Imran Khan, leader of the Pakistan Tehreek-e-Insaf (PTI), filed a petition on Wednesday challenging PEMRA’s decision to prohibit the broadcast of his speeches; however, Justice Shahid Bilal Hassan of the Lahore High Court (LHC) withdrew the petition on the same day.
Justice Hassan sent the case file to the chief justice of the LHC with a request to assign it to a different bench.
According to the order, allegedly issued on March 5 under Section 27 of the PEMRA Ordinance of 2002, Imran is continually accusing state institutions in his speeches and statements by “levelling baseless allegations and spreading hate speech through his provocative statements against state institutions and officers, which is detrimental to the maintenance of law and order and likely to disturb public peace and tranquility.”
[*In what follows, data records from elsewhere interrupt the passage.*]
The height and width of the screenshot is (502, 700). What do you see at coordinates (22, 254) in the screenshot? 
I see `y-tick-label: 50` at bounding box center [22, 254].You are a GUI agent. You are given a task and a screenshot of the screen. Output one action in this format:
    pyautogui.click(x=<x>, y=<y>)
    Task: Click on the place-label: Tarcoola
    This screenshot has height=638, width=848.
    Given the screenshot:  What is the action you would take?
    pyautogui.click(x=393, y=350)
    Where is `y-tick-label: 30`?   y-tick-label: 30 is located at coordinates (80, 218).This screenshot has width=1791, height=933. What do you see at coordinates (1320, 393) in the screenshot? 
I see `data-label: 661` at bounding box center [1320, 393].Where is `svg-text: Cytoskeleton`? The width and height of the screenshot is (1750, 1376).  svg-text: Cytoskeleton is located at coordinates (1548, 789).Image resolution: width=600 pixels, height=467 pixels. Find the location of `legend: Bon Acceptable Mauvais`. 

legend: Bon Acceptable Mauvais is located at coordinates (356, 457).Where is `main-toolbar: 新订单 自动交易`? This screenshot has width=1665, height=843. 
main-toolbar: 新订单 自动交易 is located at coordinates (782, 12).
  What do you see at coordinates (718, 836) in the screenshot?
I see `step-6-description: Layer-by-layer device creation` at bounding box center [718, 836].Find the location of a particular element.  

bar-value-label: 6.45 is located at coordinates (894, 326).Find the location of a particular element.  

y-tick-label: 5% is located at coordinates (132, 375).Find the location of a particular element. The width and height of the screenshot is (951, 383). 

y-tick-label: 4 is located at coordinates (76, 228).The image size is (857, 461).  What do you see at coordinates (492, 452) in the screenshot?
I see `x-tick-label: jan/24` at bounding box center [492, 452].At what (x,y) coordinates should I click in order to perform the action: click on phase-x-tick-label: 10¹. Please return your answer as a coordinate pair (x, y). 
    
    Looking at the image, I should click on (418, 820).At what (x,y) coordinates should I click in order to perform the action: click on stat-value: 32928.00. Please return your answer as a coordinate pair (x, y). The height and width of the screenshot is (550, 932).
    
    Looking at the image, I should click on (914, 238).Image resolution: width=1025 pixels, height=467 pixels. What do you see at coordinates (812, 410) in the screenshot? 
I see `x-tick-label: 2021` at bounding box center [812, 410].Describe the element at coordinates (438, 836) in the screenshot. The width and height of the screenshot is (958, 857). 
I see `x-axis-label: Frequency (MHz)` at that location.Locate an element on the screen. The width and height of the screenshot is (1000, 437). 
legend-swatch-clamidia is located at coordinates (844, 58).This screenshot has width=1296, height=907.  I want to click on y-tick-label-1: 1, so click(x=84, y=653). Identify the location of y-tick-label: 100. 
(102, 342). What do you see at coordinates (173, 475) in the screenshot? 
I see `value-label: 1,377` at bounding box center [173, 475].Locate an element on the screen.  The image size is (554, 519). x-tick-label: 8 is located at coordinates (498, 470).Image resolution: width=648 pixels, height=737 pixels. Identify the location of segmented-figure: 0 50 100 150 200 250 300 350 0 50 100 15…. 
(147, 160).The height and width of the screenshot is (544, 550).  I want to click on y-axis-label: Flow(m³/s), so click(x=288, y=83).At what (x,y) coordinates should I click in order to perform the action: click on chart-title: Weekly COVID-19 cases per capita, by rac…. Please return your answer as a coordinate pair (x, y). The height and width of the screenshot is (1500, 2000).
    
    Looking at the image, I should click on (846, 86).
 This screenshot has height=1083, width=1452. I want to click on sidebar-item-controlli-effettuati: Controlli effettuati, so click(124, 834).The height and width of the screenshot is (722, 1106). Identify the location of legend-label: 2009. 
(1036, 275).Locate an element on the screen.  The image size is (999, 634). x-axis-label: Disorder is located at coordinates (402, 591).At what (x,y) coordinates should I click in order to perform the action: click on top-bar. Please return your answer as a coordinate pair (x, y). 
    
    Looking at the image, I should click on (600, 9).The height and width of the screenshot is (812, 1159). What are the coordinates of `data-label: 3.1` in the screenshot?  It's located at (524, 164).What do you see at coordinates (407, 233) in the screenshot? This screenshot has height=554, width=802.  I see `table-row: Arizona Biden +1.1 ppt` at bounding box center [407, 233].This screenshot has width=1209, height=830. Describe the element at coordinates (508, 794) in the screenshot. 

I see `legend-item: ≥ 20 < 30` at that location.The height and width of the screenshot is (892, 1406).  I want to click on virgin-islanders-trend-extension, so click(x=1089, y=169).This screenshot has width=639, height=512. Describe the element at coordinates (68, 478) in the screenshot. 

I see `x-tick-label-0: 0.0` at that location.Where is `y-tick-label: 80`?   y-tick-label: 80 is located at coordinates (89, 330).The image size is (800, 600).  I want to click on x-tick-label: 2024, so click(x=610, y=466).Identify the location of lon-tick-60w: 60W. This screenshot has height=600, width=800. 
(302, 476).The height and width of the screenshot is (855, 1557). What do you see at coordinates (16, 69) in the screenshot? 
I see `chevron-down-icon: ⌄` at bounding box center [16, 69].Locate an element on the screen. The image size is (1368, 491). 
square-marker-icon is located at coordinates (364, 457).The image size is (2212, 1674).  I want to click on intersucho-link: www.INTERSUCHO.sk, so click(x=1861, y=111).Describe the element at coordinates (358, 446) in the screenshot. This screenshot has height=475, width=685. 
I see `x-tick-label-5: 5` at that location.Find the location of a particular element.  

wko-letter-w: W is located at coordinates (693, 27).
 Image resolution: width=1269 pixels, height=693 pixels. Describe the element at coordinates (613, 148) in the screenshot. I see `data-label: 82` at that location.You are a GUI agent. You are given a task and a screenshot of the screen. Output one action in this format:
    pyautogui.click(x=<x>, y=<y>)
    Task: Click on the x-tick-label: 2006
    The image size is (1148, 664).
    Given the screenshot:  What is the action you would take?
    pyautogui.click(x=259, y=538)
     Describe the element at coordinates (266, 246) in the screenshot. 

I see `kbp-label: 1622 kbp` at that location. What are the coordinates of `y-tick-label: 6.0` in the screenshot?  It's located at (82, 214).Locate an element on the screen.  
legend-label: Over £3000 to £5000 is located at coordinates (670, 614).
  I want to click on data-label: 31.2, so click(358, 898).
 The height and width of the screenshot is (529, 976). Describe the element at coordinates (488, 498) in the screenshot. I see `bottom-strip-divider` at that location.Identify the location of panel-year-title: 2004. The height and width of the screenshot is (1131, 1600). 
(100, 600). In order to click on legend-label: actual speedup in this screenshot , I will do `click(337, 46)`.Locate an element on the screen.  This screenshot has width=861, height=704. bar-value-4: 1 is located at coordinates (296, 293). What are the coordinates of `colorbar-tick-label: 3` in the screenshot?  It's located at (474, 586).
The PTI chairman filed the petition through Barrister Muhammad Ahmad Pansota, claiming that Justice Athar Minallah of the Islamabad High Court had declared a similar prohibition order ultra vires the Ordinance in the “Imran Ahmad Khan Niazi vs. PEMRA” judgment on similar grounds.
Barrister Pansota argued in his petition to the LHC that “PEMRA issued the challenged order beyond the scope of its authority and without considering the constitutional rights protected by Articles 19 and 19-A of the Constitution.”